» **TASK GOAL**
Return the data verbatim, starting with the line containing "Mark Strongly Agree" and continuing through the end of the data. Leave the pictures out of your answer.
+++ INFORMATION SHOWN
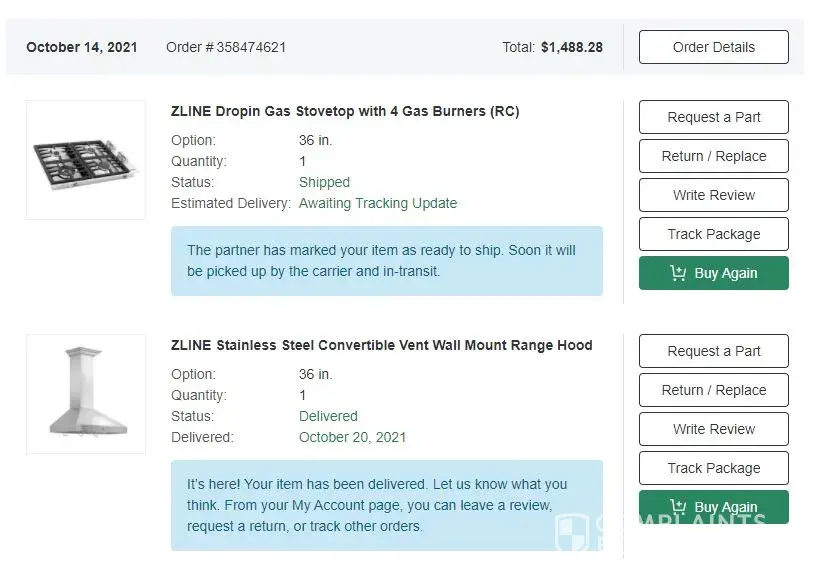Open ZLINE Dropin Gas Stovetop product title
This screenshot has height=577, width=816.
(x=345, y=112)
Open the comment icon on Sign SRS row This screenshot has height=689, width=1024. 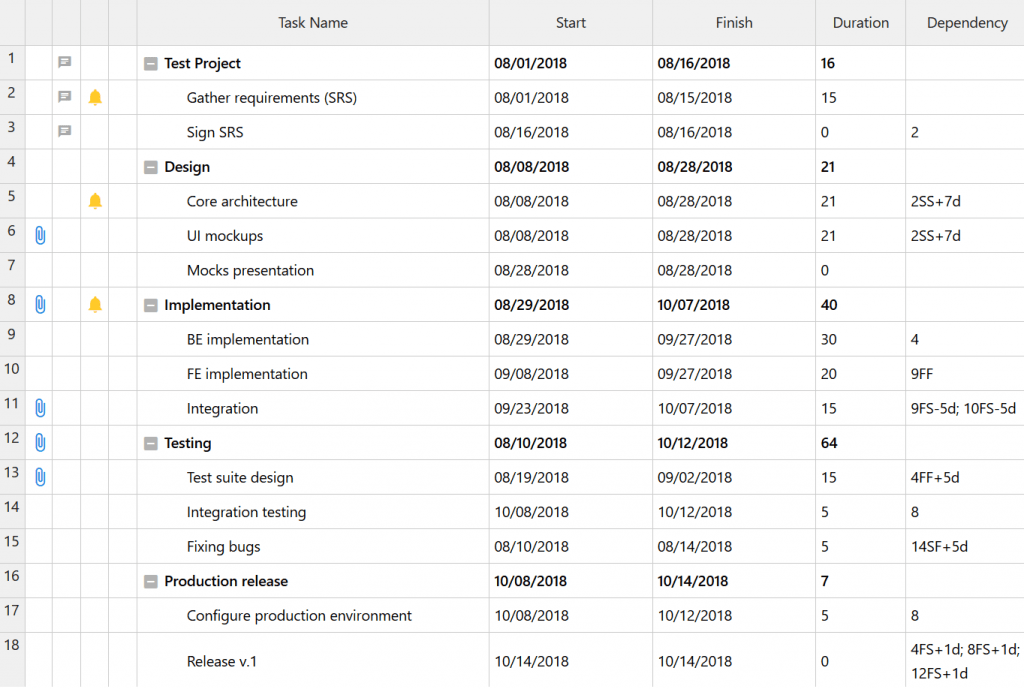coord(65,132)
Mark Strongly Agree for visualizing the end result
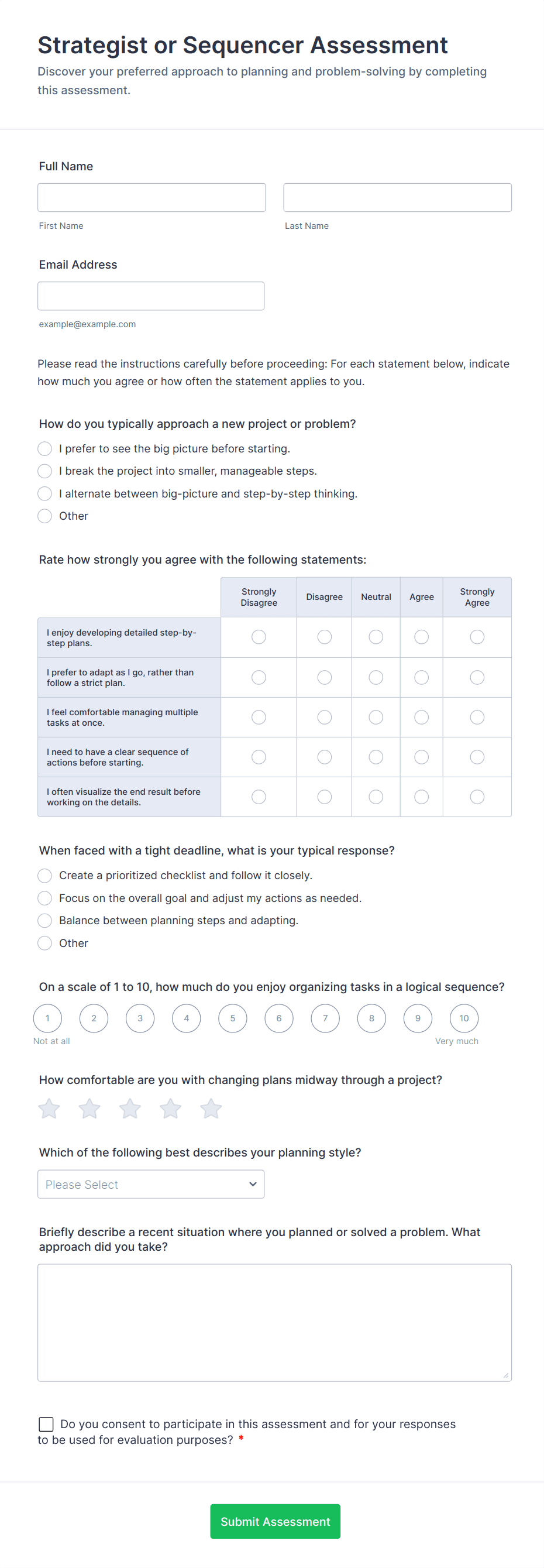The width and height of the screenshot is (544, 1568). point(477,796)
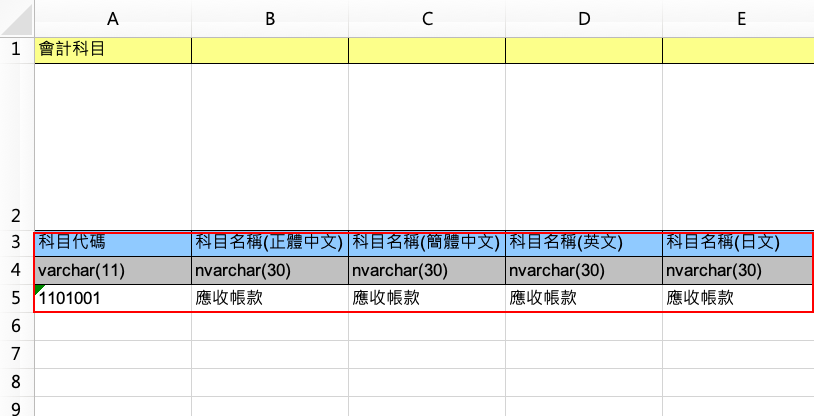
++++++
» **WRITTEN RESPONSE**
Mark Strongly Agree for visualizing the end result
The width and height of the screenshot is (544, 1568). point(477,796)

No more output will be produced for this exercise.